More than 500 insect pests in the Italian ecosystems are considered to be exotic (DISIE, 2008). About 200 of these species have been introduced and have established themselves in Italy since 1970. The intensification of plant trade between Italy and geographically distant commercial partners is considered to be one of the main causes of these introductions. Climatic abnormalities have also favored the spread and acclimation of these exotic organisms. Climatic change influences directly the establishment of poikilothermic insects by favoring the survival of a great number of introduced individuals or indirectly through the alterations induced in host phenology.

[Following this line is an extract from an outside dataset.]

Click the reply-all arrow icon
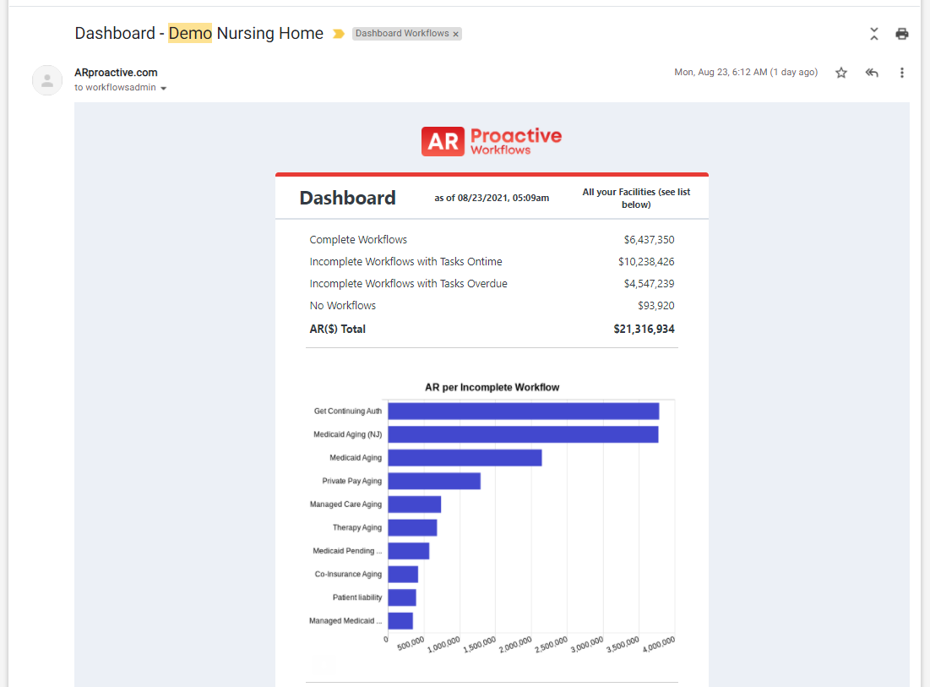[872, 73]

Urban forest trees particularly affected by these exotic insects in northern and central Italy include alder, beech, birch, hornbeam, maple and sycamore trees. These landscape trees have been severely damaged by Cerambicydae Anoplophora chinensis Forster and A. glabripennis (Motshulsky).
The devastating impact of the introduction of the curculionid Rhynchophorus ferrugineus (Olivier) on landscape palms is well known. Canary palms [Phoenix canariensis (Hortorum ex Chabaud)] are one of the preferred hosts of this insect, native to Asia. From 2004 to 2009, more than 30,000 Canary palms have been killed by this insect in Abruzzo, Apulia, Campania, Latium, Liguria, Marches, Sardinia and Sicily.
Other introduced species such as the Metcalfa pruinosa (Say) (Rhynchota Flatidae), Corytuca ciliata (Say) and C. arcuata (Say) (Rhynchota Tingidae), Phenacoccus madeirensis Green (Rhynchota Pseudococcidae), Ceroplastes japonicus Green and Protopulvinaria piriformis (Cock.) (Rhynchota Coccidae), Cameraria ohridella Descka & Dimic (Lepidoptera Gracillariidae), Paysandisia archon (Burmeister) (Lepidoptera Castniidae), Megaplatypus mutatus (Chapuis) (Coleoptera Platypodidae), Xylosandrus crassiusculus (Motschulsky) and X. germanus (Blandford) (Coleoptera Scolytidae), Callidiellum rufipenne (Motschulsky), Phoracanta semipunctata Fabricius, and P. recurva Newmann (Coleoptera Cerambycidae) are severely damaging ornamental trees in localized areas. The introductions of these exotic forest insect pests into Italian forests can be prevented by implementing rigorous coordinated surveys by the member countries and inspections at the port of entry to each country in the organization. By setting up monitoring networks to promptly detect the introduction and by delimiting the areas affected by these newly introduced pests, it is possible to contain the infestations in Italian forest ecosystems.
Once new exotic insect pests are introduced, integrated management including appropriate forestry management practices, biological control methods and trapping are recommended, whenever applicable, to limit the devastating effects induced by these harmful exotic forest insects.